1. Field of the Invention
The embodiments herein relate to sense amplifiers and sensing methods. More particularly, the embodiments relate to a sense amplifier having an isolated pre-charge architecture and an associated method for accurately sensing a value of an input signal (e.g., a value of a bit from a memory cell in a memory circuit, such as a dynamic random access memory (DRAM) cell in a DRAM circuit).
2. Description of the Related Art
Memory circuits, such as dynamic random access memory (DRAM) circuits, typically, incorporate sense amplifiers to sense values of bits (i.e., sensing data bits) stored in individual memory cells in an array. For example, in a DRAM memory cell, a storage capacitor is either charged, thereby storing a data bit of “1”, or discharged, thereby storing a data bit of “0”. Since such storage capacitors are subject to leakage, the data bit in a DRAM cell must be periodically refreshed. That is, it must undergo periodic read and write-back operations in order to maintain the desired data bit. A sense amplifier is used during the read operation to sense (i.e., read) the value of the stored data bit.
During memory circuit design, trade-offs are made with regard to the sense amplifiers used based on area consumption, power and performance. Generally, maximizing the performance of sense amplifiers or minimizing the power consumed by sense amplifiers comes at the expense of added circuit area and vice versa. As a result of such trade-offs, the sense amplifiers incorporated into many memory circuits are often not sufficiently accurate at high and low voltage/temperature corners.

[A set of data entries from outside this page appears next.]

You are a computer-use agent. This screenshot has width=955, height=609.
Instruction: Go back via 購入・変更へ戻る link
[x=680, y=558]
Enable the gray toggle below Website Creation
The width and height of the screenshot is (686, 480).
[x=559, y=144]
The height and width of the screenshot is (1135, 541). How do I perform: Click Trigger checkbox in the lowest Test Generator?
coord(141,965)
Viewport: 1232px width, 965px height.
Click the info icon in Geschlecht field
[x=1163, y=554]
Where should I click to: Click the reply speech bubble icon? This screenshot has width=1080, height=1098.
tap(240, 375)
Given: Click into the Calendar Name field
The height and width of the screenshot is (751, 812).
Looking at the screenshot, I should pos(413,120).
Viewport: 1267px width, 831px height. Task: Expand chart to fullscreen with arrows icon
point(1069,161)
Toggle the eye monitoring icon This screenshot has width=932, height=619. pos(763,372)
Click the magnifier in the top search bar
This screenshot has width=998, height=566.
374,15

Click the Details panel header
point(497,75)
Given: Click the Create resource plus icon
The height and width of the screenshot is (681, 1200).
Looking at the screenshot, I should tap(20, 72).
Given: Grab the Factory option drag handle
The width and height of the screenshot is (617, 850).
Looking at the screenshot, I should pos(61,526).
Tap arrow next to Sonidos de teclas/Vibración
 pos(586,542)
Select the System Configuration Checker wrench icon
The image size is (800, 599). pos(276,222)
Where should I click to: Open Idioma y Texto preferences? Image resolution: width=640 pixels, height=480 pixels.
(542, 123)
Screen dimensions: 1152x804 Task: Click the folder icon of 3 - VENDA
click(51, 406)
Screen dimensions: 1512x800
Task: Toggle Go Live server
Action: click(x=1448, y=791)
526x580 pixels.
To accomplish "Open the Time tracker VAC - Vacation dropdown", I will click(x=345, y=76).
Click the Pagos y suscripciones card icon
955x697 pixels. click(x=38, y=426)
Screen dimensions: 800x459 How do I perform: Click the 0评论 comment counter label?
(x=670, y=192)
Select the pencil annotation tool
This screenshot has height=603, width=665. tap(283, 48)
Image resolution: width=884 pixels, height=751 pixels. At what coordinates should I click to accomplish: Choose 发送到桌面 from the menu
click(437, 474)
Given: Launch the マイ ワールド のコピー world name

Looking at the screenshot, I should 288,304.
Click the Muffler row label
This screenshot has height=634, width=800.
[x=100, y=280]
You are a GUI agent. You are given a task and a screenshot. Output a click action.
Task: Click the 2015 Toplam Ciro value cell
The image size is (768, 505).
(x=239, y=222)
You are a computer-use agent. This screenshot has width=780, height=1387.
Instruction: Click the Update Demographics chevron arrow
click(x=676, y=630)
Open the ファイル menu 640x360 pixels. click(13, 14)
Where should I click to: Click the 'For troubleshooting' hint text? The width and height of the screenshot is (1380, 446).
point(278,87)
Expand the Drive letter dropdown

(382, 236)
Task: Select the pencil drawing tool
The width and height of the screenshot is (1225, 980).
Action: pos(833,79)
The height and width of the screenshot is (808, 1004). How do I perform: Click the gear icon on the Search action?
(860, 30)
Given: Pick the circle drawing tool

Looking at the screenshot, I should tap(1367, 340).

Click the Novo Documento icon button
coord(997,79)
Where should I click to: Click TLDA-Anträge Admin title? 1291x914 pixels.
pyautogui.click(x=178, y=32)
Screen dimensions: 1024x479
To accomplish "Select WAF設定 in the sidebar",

For example, in the case of a DRAM circuit, high voltage silicon-on-insulator (SOI) DRAM cells suffer from aggravated active retention. Specifically, as a result of various parasitics (e.g., charge sharing, bit line capacitance, etc.), the storage capacitor and the bit line, which transmits the input signal (i.e., a bit) from the storage capacitor to the sense amplifier, will have a tendency to charge and leak. Such charging and leaking degrades the value of the input signal that is received by the sense amplifier during a refresh operation. For example, at a high voltage, a stored data bit of “1” may degrade such that, when it is received by the sense amplifier, it has a value that is less than “1” (i.e., a weak “1”). Similarly, at a high voltage, a stored data bit of “0” may degrade such that, when received by the sense amplifier, the data bit has a value that is greater than “0” (i.e., a weak “0”). Unfortunately, many currently-used sense amplifiers are not capable of accurately sensing the intended value, “1” or “0”, of degraded input signals.
Therefore, there is a need in the art for a sense amplifier that can be incorporated into a memory circuit, such as a high voltage dynamic random access memory (DRAM) circuit, without causing any significant area and/power penalties and that is capable of accurately sensing the intended value, “1” or “0”, of a degraded input signal.